Aan de Godvrugtige, Volgeestige, en Zoetvloejende Digteres, Christina van Os, Genaamt Nederbosch; Op haar E-Gedigten, in 't ligt gegeven met de Naam van Hasselts Maagden-Rijm.
DOor-schrandere CHRISTIJN, verschoon my u te nad'ren,
En, met de vlugge By, den Honig uit uw blad'ren
Te trekken, daar de kunst haar voordeel staag mê doet,
Uw Geest is 't die mijn Geest belust maakt tot dat soet,
Als Esau tot het Moes van Iacobs hand ontfangen.

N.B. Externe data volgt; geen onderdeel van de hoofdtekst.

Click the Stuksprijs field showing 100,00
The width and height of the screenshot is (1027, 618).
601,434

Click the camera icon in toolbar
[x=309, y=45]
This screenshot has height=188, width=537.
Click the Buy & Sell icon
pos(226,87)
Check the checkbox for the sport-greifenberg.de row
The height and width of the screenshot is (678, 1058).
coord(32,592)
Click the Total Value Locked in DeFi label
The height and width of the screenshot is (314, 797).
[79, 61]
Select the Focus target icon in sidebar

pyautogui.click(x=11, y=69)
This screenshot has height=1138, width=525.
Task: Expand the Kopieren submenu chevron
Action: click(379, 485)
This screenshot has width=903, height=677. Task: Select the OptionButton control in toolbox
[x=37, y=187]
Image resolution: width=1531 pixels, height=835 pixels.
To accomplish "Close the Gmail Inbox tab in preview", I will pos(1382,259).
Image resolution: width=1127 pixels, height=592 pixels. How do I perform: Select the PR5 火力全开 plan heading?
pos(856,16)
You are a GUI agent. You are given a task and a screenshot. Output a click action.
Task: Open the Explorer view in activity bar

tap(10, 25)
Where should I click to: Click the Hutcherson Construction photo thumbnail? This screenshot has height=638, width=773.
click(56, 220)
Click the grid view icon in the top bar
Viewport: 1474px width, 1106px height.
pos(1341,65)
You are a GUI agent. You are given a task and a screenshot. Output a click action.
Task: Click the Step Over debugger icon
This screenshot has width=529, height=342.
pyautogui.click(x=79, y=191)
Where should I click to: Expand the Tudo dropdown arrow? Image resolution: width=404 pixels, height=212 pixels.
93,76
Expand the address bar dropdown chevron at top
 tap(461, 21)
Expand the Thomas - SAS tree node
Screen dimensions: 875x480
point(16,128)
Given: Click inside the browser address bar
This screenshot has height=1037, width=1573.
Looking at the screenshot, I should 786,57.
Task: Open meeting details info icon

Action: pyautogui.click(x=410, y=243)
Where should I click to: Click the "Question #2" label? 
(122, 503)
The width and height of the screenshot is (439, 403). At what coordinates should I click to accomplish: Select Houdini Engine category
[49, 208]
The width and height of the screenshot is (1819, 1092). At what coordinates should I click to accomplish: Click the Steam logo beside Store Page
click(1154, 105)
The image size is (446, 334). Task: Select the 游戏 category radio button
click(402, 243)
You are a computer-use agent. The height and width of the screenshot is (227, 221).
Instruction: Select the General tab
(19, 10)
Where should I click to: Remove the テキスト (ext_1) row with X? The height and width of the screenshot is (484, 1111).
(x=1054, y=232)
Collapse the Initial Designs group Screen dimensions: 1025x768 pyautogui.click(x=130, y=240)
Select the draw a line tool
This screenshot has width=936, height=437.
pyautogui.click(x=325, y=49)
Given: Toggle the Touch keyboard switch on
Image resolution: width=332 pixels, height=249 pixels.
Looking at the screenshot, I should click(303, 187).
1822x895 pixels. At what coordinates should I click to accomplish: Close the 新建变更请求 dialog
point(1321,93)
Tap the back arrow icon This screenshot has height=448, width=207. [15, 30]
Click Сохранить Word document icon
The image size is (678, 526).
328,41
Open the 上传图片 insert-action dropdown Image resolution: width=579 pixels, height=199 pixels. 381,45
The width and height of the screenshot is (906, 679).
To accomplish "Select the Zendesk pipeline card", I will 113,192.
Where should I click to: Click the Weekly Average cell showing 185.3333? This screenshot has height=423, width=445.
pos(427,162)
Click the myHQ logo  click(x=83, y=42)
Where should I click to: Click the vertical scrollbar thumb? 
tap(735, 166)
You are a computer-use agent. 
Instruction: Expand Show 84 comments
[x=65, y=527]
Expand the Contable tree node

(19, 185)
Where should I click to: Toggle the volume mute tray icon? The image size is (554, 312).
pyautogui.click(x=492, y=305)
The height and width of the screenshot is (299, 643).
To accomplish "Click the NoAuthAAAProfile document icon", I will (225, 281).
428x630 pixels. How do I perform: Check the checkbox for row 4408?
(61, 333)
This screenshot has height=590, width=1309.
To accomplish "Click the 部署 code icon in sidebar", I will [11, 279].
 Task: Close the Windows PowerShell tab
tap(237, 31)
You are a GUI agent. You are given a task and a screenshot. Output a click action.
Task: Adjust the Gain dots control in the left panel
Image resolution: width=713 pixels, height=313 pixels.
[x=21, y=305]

'k Riek heilge Nardus in uw doorgestoofde Sangen,
Diens Paradijs geur my verlustigt en verquikt:
Ten trots het Hoef-Nat, daar een suiv're Siel aanstikt,
Die Ced'ren Libanons voor Wilgen komt te keuren.
Laat my, ter liefde van de Kunst, het luk gebeuren
Van 't Hemels Schiebolet te horen uit uw pen;
So volg ik op die Taal, die 'k voor de nutste ken.
Der Heilgen-Maatschappy die dong my, op het wenken
Van uwen Nederbosch, die tegens mijn bedenken
Vertoonden dat hy was aan u, door d' Egt Verpand;
(Op welke kennis ik u reik mijn Regter-Hand)
[Folio *4v]
[fol. *4v]
Sy dwong my, seg ik, om van 't Y tot u te nad'ren:
En ruisten sagjens door uw aangename blad'ren,
Met sulken tover-klank, dat ik my selfs verloor;
Maar leider held're Ziel! 'k set u geen App'len voor
Van Goud, u na de Kunst gedist in Silv're-Schalen:
Waar soud' ik sulk gewas uit mijnen Boomgaard halen?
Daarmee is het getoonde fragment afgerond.